* [The task] Only the number is wanted: count the lines in the data with "agent" in them.

Stored items from a collection:

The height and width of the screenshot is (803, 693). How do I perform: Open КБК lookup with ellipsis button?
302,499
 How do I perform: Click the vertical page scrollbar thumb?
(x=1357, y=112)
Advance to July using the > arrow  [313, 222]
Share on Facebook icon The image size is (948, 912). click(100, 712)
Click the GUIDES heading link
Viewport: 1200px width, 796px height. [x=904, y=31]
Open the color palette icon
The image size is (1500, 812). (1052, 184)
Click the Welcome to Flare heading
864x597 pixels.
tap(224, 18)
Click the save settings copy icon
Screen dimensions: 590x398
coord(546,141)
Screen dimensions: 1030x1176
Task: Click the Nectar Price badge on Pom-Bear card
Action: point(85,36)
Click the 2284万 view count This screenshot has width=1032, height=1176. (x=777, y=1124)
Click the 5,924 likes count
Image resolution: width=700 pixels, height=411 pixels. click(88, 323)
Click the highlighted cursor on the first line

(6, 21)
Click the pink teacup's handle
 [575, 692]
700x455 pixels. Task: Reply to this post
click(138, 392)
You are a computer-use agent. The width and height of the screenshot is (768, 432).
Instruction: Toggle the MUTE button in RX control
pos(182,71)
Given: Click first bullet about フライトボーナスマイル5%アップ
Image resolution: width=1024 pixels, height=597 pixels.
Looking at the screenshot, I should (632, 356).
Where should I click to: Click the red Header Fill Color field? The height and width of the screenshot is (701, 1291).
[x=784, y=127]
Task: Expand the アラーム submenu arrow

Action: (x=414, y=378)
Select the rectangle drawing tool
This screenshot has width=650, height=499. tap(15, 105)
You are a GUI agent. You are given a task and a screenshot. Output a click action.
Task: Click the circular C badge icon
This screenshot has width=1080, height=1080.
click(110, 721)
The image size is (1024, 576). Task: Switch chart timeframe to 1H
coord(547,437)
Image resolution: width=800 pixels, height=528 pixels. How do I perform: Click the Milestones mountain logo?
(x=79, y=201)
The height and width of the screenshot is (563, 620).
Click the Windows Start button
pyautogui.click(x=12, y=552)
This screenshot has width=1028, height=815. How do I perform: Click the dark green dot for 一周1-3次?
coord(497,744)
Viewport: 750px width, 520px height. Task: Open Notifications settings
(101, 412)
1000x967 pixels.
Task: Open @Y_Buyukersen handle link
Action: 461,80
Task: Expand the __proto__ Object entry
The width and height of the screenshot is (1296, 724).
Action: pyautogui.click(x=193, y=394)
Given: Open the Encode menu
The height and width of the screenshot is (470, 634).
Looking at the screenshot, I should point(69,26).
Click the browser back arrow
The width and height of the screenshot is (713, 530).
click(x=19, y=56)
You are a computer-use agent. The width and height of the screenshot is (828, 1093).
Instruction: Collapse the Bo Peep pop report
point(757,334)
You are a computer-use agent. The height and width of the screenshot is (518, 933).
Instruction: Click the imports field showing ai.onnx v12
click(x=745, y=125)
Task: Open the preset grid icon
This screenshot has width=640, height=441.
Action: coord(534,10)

* [Exercise output] 4